HAKARI-Bench

NanoMedical / NanoSciFact

Overview

NanoMedical / NanoSciFact is an English scientific claim-evidence retrieval task derived from SciFact. Queries are atomic biomedical or scientific claims, and documents are research abstracts that contain evidence supporting or refuting those claims. The original SciFact benchmark was introduced for scientific claim verification, including abstract retrieval, support/refute classification, and rationale selection. This Nano split focuses on the retrieval component: given a claim, retrieve the abstract that contains the evidence. It is useful for evaluating whether retrieval models can connect compact scientific claims to evidence-bearing abstracts while preserving directionality, mechanism, population, and outcome details.

Details

What the Original Data Measures

SciFact measures scientific claim verification. Claims are written from scientific citation contexts, and abstracts are labeled according to whether they support, refute, or provide no information for the claim. The full task includes rationale identification, but this Nano task isolates the evidence-retrieval step.

The retrieval target is not a general paper about the same topic. A relevant abstract must contain evidence for or against the specific claim.

Observed Data Profile

The Nano split contains 200 queries, 5,183 documents, and 226 positive qrel rows. Queries have 1.13 positives on average, with a median of 1 and a maximum of 5. There are 16 multi-positive queries, or 8.0% of the set. Queries average 90.07 characters, while documents average 1,499.41 characters.

The examples include claims about metastatic colorectal cancer treatment, CRP and CABG mortality, p150 and EB1 interaction, obesity genetics, and febrile seizures. Documents are long article-title plus abstract passages containing methods, results, and conclusions.

BM25 Evaluation Profile

The BM25 candidate subset uses top-500 candidates and reaches nDCG@10 of 0.7017, hit@10 of 0.8650, and recall@100 of 0.9425. BM25 is strong because claims often include distinctive gene names, clinical terms, interventions, or outcomes that also appear in the evidence abstract.

The main difficulty is not finding the topic but matching the exact evidence relation. Same-topic abstracts may differ in direction, population, mechanism, or outcome. Sparse retrieval can over-rank an abstract that shares terminology but does not support or refute the claim.

Dense Evaluation Profile

The dense candidate subset from harrier_oss_v1_270m uses top-500 candidates and reaches nDCG@10 of 0.7334, hit@10 of 0.8800, and recall@100 of 0.9336. Dense retrieval improves top-rank quality and hit rate over BM25, though BM25 has slightly higher recall@100.
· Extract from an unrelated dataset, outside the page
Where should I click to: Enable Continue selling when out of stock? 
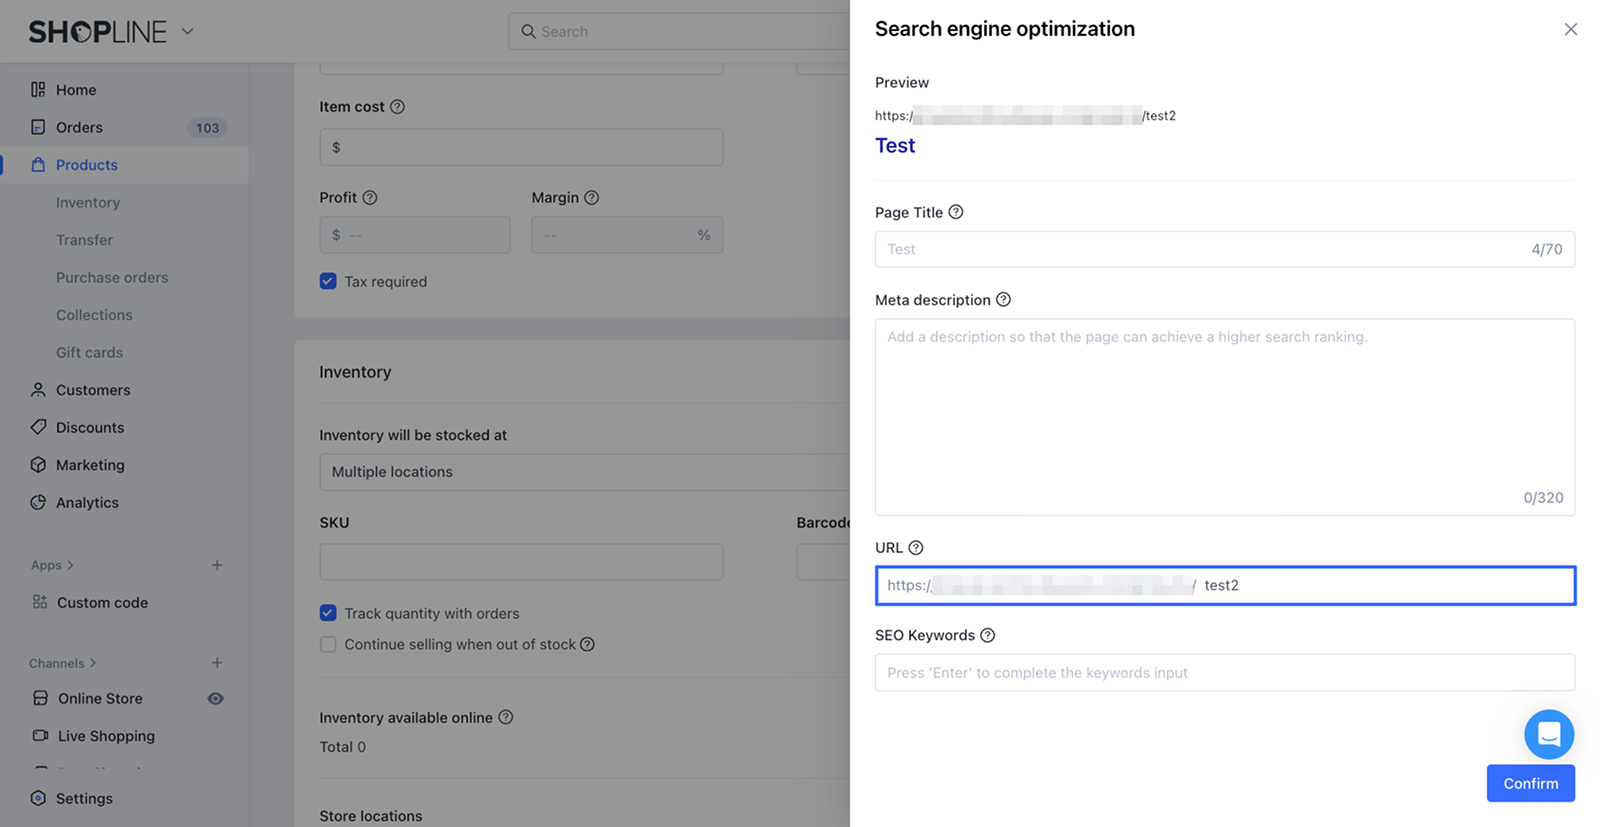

This suggests that semantic matching helps rank evidence-bearing abstracts above same-topic negatives. Dense models still need to preserve fine-grained scientific directionality and not collapse all related abstracts together.

Reranking Hybrid Evaluation Profile

The reranking_hybrid subset uses top-100 candidates, with 5 queries carrying a rank-101 safeguard positive. It reaches nDCG@10 of 0.7506, hit@10 of 0.8850, and recall@100 of 0.9779. This is the strongest overall profile, combining BM25's exact terminology coverage with dense retrieval's semantic ranking.

The hybrid result is well suited for downstream reranking and verification. It exposes nearly all positives while placing evidence abstracts early enough for a reranker to inspect.

Metric Interpretation for Model Researchers

Most queries have one positive abstract, so nDCG@10 largely reflects whether the correct evidence abstract is ranked early. Recall@100 matters for evidence verification pipelines because the verifier cannot classify a claim if the evidence abstract is absent.

The strong hybrid profile shows that exact scientific terms and semantic relation matching are both valuable.

Query and Relevance Type Tendencies

Queries are compact scientific claims with biomedical entities, mechanisms, interventions, associations, or clinical outcomes. Relevant documents are abstracts containing evidence for or against the claim.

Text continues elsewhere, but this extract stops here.